Defederation is a double-edged sword

Agreed. It's not the solution.

The reality is that it’s a whole bunch of entirely separate environments and we’ve walked this path well with email

On this I disagree. There are many fundamental differences. Email is private, while federated social media is public. Email is one-to-one primarily, or one-to-few. Soc media is broadcast style. The law would see it differently, and the abuse potential is also different. @faeranne@lemmy.blahaj.zone also used e-mail as a parallel and I don't think that model works well.

The process here on Mastodon is to decide for yourself what is worth taking action on.

I agree for myself, but that wouldn't shield a lay user. I can recommend that a parent sign up for reddit, because I know what they'll see on the frontpage. Asking them to moderate for themselves can be tricky. As an example, if people could moderate content themselves we wouldn't have climate skeptics and holocaust deniers. There is an element of housekeeping to be done top-down for a platform to function as a public service, which is what I assume Lemmy wants to be.

Otherwise there's always the danger of it becoming an wild-west platform that'll attract extremists more than casual users looking for information.

Automated action is bad because there’s no automated identity verification here and it’s an open door to denial of service attacks

Good point.

The fediverse actually helps in moderation because each admin is responsible for a group of users and the rest of the fediverse basically decides whether they’re doing their job acceptably via federation and defederation

The way I see it this will inevitably lead to concentration of users, defeating the purpose of federation.

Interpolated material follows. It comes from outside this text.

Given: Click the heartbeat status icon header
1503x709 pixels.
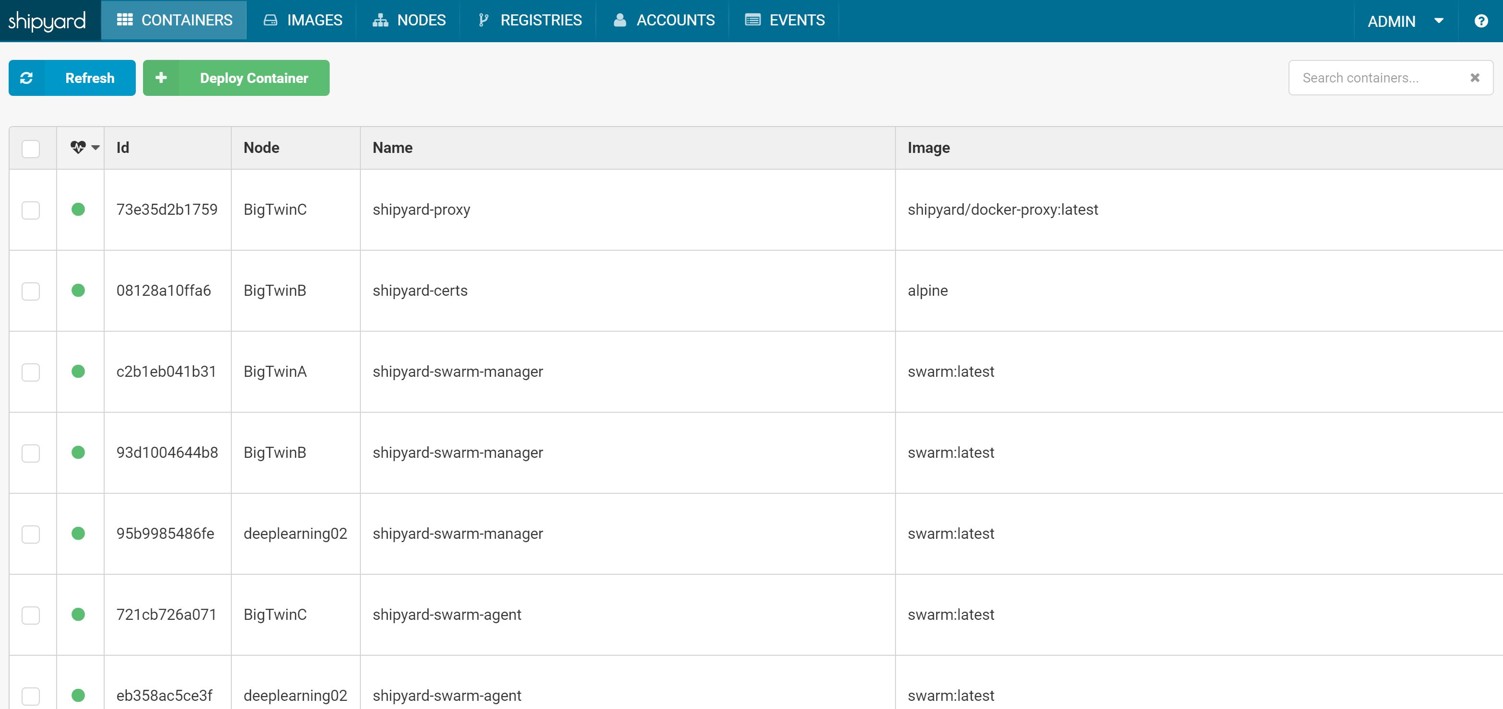Looking at the screenshot, I should pyautogui.click(x=78, y=148).
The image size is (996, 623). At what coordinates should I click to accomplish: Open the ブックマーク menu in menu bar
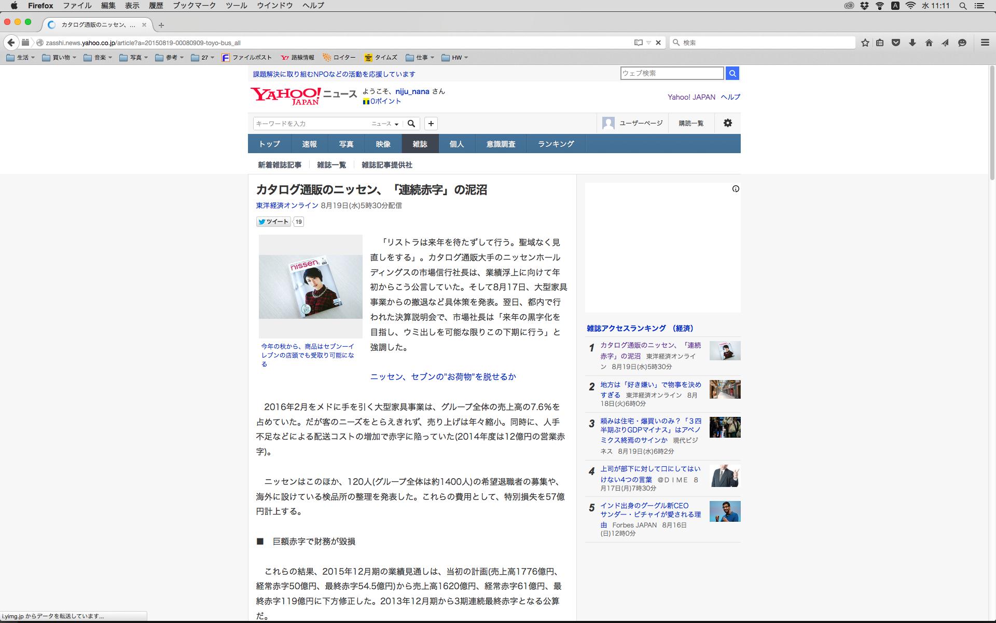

One or two servers will be seen as 'safe' and people will recommend that to their friends and family. What stops those two instances from becoming the reddit of 20 years from now? We've seen what concentration of power in a few internet companies has done to the Internet itself, why retread the same steps?

Again I may be very naive, but I think with the big idea that is federation, what is sorely lacking is a robust federated moderation protocol.